『精選 現代の国語』単元6「人と動物、共存の場所」解説
解説(市川中学校・高等学校 南信彦)
【解説】 祖田修著「人と動物、共存の場所」
デカルトは普遍的理性を宿す人間を前提に、精神を優位とする物心二元論や機械論的自然観を展開した。デカルトは同時に、動物は人間のような理性・精神は持たず、諸器官の配置に従って活動しているにすぎないものであり、機械と同様の存在であると考えた。
これらの考え方は近代社会における人間中心主義へと展開していく。主体的に理性を行使する人間に対し、自然や生物はもっぱら主体を行使される客体にすぎないという考えは、人間による自然の過剰な収奪を招き、乱獲や環境破壊を引き起こしていった。
これらの問題が深刻化していった二十世紀後半より、人間中心主義を批判する動物倫理や環境倫理の考えが発展していく。これらの中にはさまざまな立場があるが(このあたりについては、「参考文献」の鬼頭秀一『自然保護を問いなおす』や、伊勢田哲治『動物からの倫理学入門』に詳しい)、本文中でも言及されたレオポルドの土地倫理を源流に持つ「生態系中心主義」は、筆者の立場に近いものである。生態系中心主義は生態系全体の維持・保護を目標とする考えであり、そのためには野生動物の頭数管理をはじめとした人為の介入も必要であると考える。

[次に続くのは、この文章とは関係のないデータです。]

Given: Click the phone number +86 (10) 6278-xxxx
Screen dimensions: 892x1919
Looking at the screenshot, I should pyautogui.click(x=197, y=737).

実際のところ、人間も生態系の一部を構成する存在である以上、生態系の維持には人為の介入が必然となる場面もある。例えば里山は、人の手が入ることによって生態系や生物多様性が維持される空間である。「参考」の村上陽一郎「自然・人為・時間」は、「自然」を考える際の人為の徹底を次のように述べる。「『自然』としての『人為』を『人為』的に問題とするという、無限の自己言及を誠実に行うこと以外にはなかろう」「われわれは如何に人為を徹底させるか、に意を用いるべきなのではなかろうか」。
むろん、人間による自然の管理とはいっても、動物や植物の「声なき声を聴き」、「感動と畏敬、祈り、感謝」に裏打ちされた、謙虚な「怖れながらの管理」」の必要性を、筆者は訴えている。これは、他の生物に精神の存在を認めず、あくまで客体として収奪の対象とみなす人間中心主義とは大きく異なる立場であるといえよう。